Article 1 1 Force Majeure
1 1. 1. Events or circumstances beyond the control of both parties shall be regarded as force majeure events, but not limited to fire, storm, flood, earthquake, explosion, war, rebellion, riot, infectious disease and plague. If the party suffering from force majeure causes the other party to fail to perform its obligations under the contract, the time for performing the contract shall be extended to the time delayed by the force majeure.
1 1.2. The party affected by the force majeure event shall immediately notify the other party of the force majeure event by telegram or telex, and send the force majeure event certificate issued by the government or relevant departments to the other party by registered airmail within fifteen days (15).

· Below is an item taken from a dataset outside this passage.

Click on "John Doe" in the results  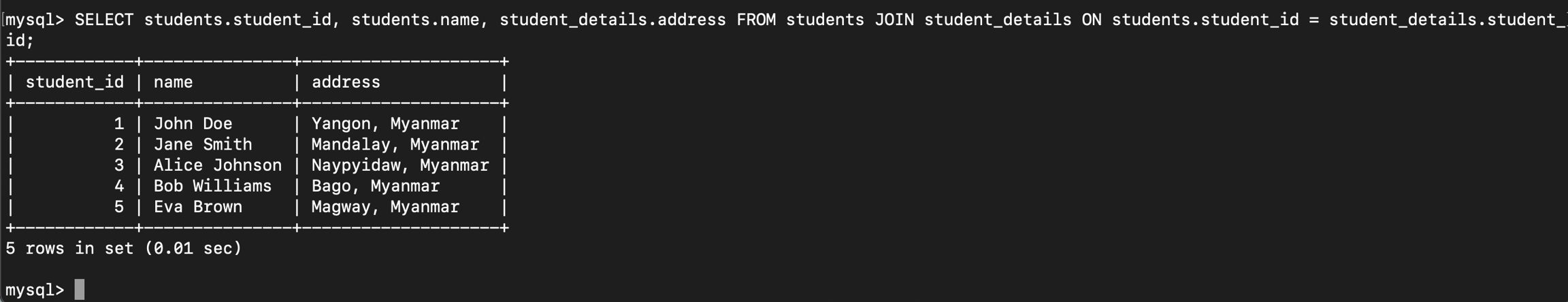(x=193, y=124)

If the delay time caused by force majeure exceeds sixty (60) days, both parties shall further resolve the performance of the contract through friendly negotiation.
Article 12 Contract writing and working language
12. 1. This contract and its annexes are written in Chinese and English, both of which have the same legal effect.
12.2. All important documents of the joint venture company are written in Chinese and English, both of which have the same legal effect. Both parties agree to use English and Chinese as working languages.
Article 13 Others
13. 1. The headings in this contract are for eye-catching reference only and do not affect the meaning and interpretation of this contract.
13.2. The Chinese and English versions of this contract are in quadruplicate (1), and each party holds two copies.
13.3. The communication between Party A, Party B and the joint venture company shall be in Chinese and English.
13.4. Any notice or communication sent by either party according to the provisions of this contract shall be in written form, and shall be deemed as effective delivery seven (7) days after it is sent to the address of the other party.
Party A: _ _ _ _ _ _ Party B: _ _ _ _ _ _ _
Last name: _ _ _ _ _ _ Last name: _ _ _ _ _ _ _
Job title: _ _ _ _ _ _ _ _ _ Job title: _ _ _ _ _ _ _ _ _ _ _ _ _ _ _ _ _ _ _ _ _ _ _ _ _ _ _ _ _ _ _ _ _ _ _ _ _ _ _ _ _ _ _ _ _ _ _ _ _ _ _ _ _ _ _ _ _ _ _ _ _ _ _ _ _ _ _ _ _ _ _ _ _ _ _
Telephone fax: _ _ _ _ _ _ _ _ Telephone fax: _ _ _ _ _ _ _ _ _ _ _ _ _ _ _ _ _ _ _ _ _ _ _ _ _ _ _ _ _ _ _ _ _ _ _ _ _ _ _ _ _ _ _ _ _ _ _ _ _ _ _ _ _ _ _ _ _ _ _ _ _ _ _ _ _ _ _ _ _ _ _ _ _ _ _ _
Electric hook: _ _ _ _ _ _ Electric hook: _ _ _ _ _ _ _ _
Witness: _ _ _ _ _ _ _ _ _ _ _ _
First name and last name: _ _ _ _ _ _ _ _ _ _ _
Job title: _ _ _ _ _ _ _ _ _ _ _ _
Date: _ _ _ _ _ _ _ _
_ _ _ _ _ _ _ _ _ _ _ _ _ _ _ _ _ _ _ _ _ _ _ _ _ _ _ _ _ _ _ _ _ _ _ _ _ _ _ _ _ _ _ _ _ _ _ _ _ _ _ _ _ _ _ _ _ _ _ _ _ _ _ _ _ _ _ _ _ _ _ _ _ _ _ _ _ _ _ _ _ _ _ _ _ _ _ _ _ After the expiration of the cooperation period, property liquidation and distribution will no longer be carried out, and the specific treatment measures shall be implemented in accordance with the express terms in the contract signed by both parties. The mode of cooperative operation, division of labor operation, entrusting one party to operate or entrusting a third party to operate and manage depends on the terms stipulated in the contract.
* A patent for utility model refers to a creative invention that can solve practical problems in academic, technical and technological fields. The drawing, models, technical specification and other information provided by that inventor can be protected after application and approval. Generally called utility model patent.